Sul tema del rientro al lavoro dopo la malattia c’è una rilevazione recente di Euromedia Reasearch, condotta su 219 pazienti. È stata realizzata nell’ambito del progetto Althea, iniziativa di Afol Metropolitana in partnership con Europa Donna Italia e i Comuni di Città Metropolitana, e ha evidenziato dati significativi: quasi la metà delle donne intervistate (44,8%) non si è sentita tutelata dalle leggi che regolano il mercato del lavoro e il 72,6% giudica insufficiente il livello di informazioni ricevute in merito alle normative e agevolazioni previste per il rientro nel mondo del lavoro.
Emerge con chiarezza da questi numeri la necessità di rafforzare i servizi di accompagnamento al lavoro e punti informativi nei luoghi di cura e nei centri per l’impiego, oggi indicati come interlocutori chiave dal 31,1% delle donne. È inoltre fondamentale fare rete tra istituzioni, ospedali, servizi per il lavoro e associazioni di pazienti, per trasformare le buone pratiche in un sistema stabile di reinserimento e tutela. Siamo tutti chiamati a collaborare per mettere a punto azioni mirate e di supporto. Accanto al percorso terapeutico, la dimensione lavorativa resta infatti centrale: non solo per il recupero dell’autonomia economica, ma anche perché lavorare significa per molte donne ricostruire normalità e identità, tornando alla vita oltre la malattia.
Guardando ai prossimi anni, qual è il risultato concreto che le piacerebbe poter dire di aver raggiunto al termine di questo mandato?
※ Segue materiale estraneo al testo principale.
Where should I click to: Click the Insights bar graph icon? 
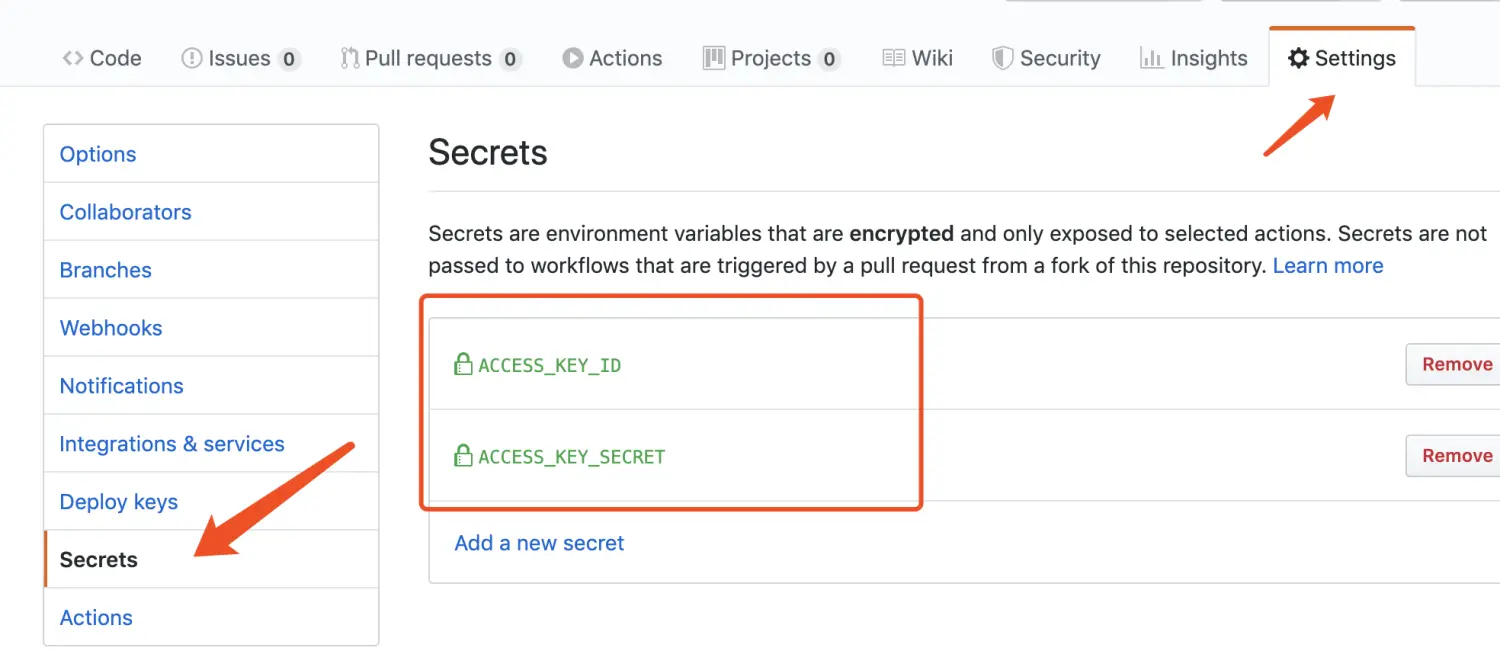pos(1151,58)
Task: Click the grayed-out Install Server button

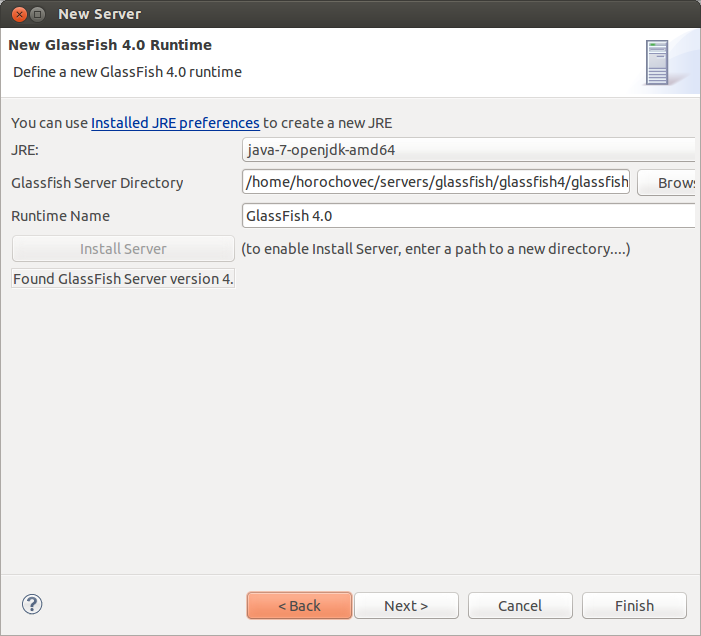Action: 123,249
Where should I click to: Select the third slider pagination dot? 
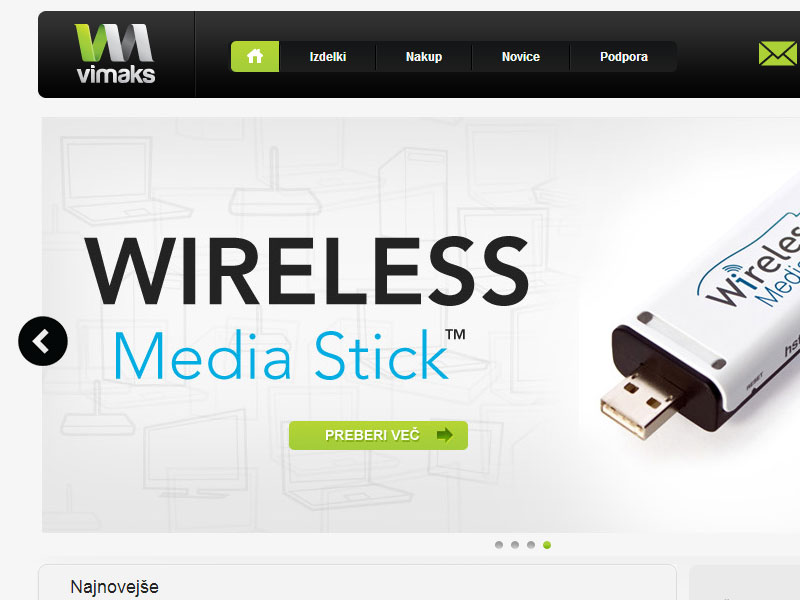(x=531, y=545)
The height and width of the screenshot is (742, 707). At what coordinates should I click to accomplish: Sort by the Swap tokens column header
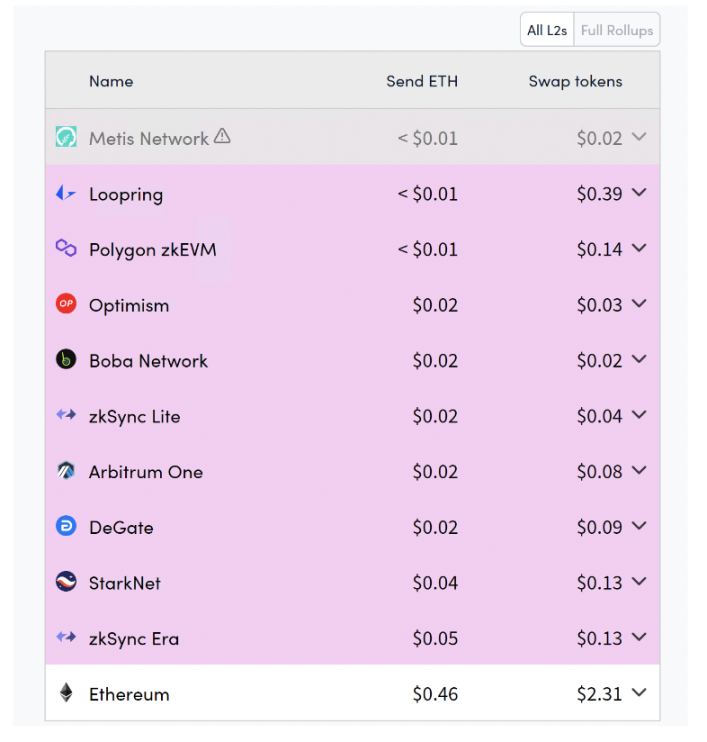575,81
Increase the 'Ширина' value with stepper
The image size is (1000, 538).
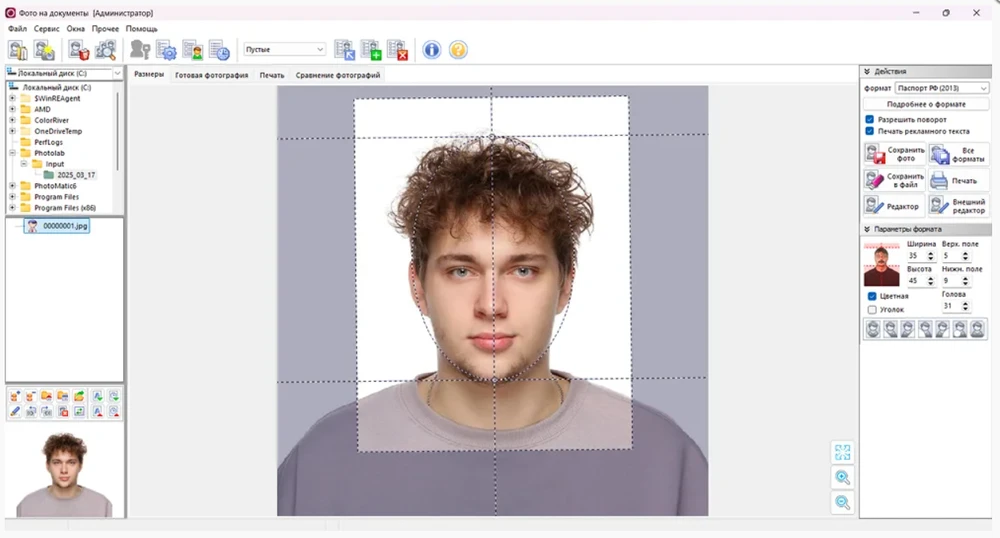coord(931,253)
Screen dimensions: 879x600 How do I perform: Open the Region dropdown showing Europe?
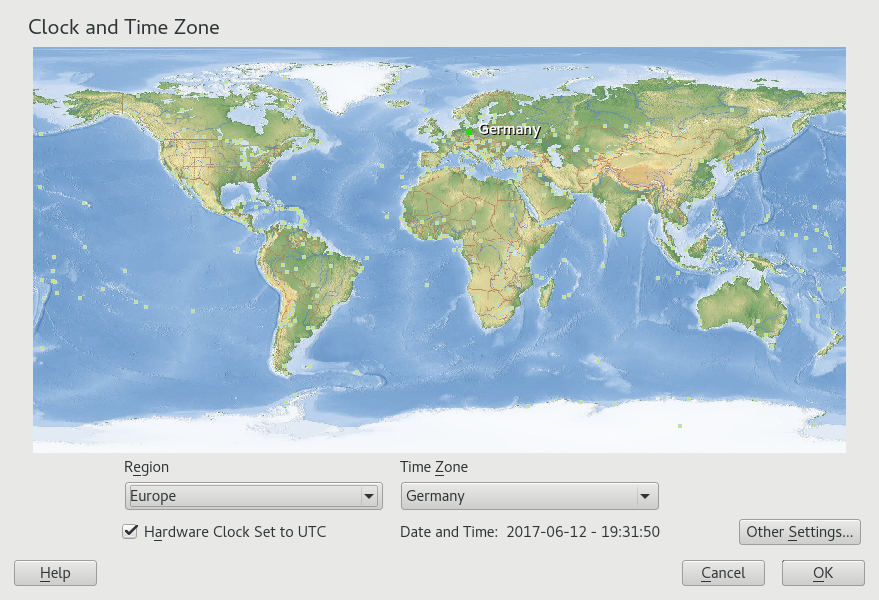coord(254,496)
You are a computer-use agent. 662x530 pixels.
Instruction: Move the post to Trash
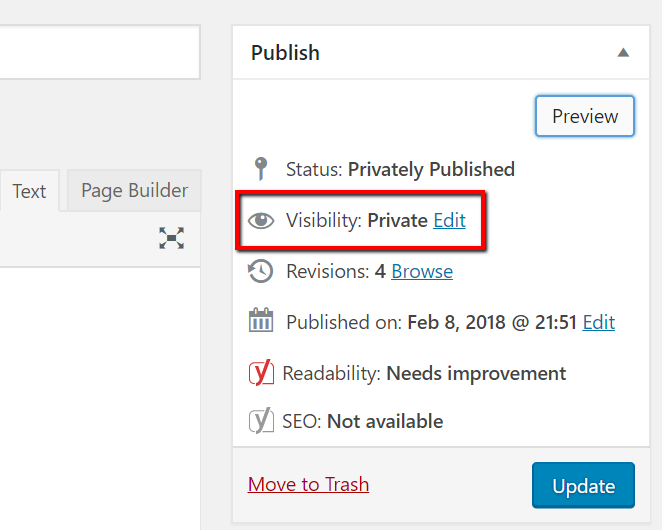[x=308, y=484]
Guardando ai prossimi anni, mi piacerebbe poter dire di aver contribuito a radicare sul territorio la visione che il Professor Umberto Veronesi aveva immaginato a livello europeo. Già nel 1994 aveva intuito quanto fosse fondamentale creare una coalizione capace di far emergere la voce delle pazienti nelle istituzioni internazionali: su questa sua idea è nata Europa Donna, oggi presente in 47 Paesi, anche oltre i confini europei. La sfida dei prossimi anni, però, è soprattutto nazionale e locale. Poiché le politiche sanitarie sono in gran parte definite a livello regionale, il mio obiettivo è che Europa Donna possa contare su referenti qualificate in ogni Regione italiana: figure preparate, riconosciute e autorevoli, capaci di dialogare con le istituzioni sanitarie locali, affinché possano rappresentare i bisogni delle pazienti in tutti i tavoli regionali dove vengono prese le decisioni per la loro salute.